_The problem_
Return every one of the entries below verbatim, reproducing each line without alteration.

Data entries
################
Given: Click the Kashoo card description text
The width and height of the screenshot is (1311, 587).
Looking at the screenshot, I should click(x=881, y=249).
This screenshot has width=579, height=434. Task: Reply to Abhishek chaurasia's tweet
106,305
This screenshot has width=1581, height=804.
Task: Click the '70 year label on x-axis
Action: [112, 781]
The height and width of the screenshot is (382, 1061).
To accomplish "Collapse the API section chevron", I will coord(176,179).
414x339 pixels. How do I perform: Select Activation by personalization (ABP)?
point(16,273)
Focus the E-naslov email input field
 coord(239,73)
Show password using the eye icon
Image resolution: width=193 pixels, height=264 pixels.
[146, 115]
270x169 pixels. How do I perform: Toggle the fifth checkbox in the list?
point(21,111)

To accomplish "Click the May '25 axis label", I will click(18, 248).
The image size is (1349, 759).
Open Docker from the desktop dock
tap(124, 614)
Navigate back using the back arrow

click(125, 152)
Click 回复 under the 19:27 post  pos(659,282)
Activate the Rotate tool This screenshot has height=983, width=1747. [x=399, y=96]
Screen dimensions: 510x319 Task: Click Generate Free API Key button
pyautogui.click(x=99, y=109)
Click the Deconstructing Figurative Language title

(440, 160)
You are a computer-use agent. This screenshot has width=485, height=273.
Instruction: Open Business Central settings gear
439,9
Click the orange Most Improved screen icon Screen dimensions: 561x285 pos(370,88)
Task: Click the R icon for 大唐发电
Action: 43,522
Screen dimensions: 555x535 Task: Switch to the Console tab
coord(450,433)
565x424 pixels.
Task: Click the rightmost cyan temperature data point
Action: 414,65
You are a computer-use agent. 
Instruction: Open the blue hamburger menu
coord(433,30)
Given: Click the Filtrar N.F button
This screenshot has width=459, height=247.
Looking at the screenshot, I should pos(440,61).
################
_Response below_
Given: Click the Kashoo card description text
The width and height of the screenshot is (1311, 587).
Looking at the screenshot, I should click(x=881, y=249).
This screenshot has width=579, height=434. Task: Reply to Abhishek chaurasia's tweet
106,305
This screenshot has width=1581, height=804.
Task: Click the '70 year label on x-axis
Action: [112, 781]
The height and width of the screenshot is (382, 1061).
To accomplish "Collapse the API section chevron", I will coord(176,179).
414x339 pixels. How do I perform: Select Activation by personalization (ABP)?
point(16,273)
Focus the E-naslov email input field
 coord(239,73)
Show password using the eye icon
Image resolution: width=193 pixels, height=264 pixels.
[146, 115]
270x169 pixels. How do I perform: Toggle the fifth checkbox in the list?
point(21,111)

To accomplish "Click the May '25 axis label", I will click(18, 248).
The image size is (1349, 759).
Open Docker from the desktop dock
tap(124, 614)
Navigate back using the back arrow

click(125, 152)
Click 回复 under the 19:27 post  pos(659,282)
Activate the Rotate tool This screenshot has height=983, width=1747. [x=399, y=96]
Screen dimensions: 510x319 Task: Click Generate Free API Key button
pyautogui.click(x=99, y=109)
Click the Deconstructing Figurative Language title

(440, 160)
You are a computer-use agent. This screenshot has width=485, height=273.
Instruction: Open Business Central settings gear
439,9
Click the orange Most Improved screen icon Screen dimensions: 561x285 pos(370,88)
Task: Click the R icon for 大唐发电
Action: 43,522
Screen dimensions: 555x535 Task: Switch to the Console tab
coord(450,433)
565x424 pixels.
Task: Click the rightmost cyan temperature data point
Action: 414,65
You are a computer-use agent. 
Instruction: Open the blue hamburger menu
coord(433,30)
Given: Click the Filtrar N.F button
This screenshot has width=459, height=247.
Looking at the screenshot, I should pos(440,61).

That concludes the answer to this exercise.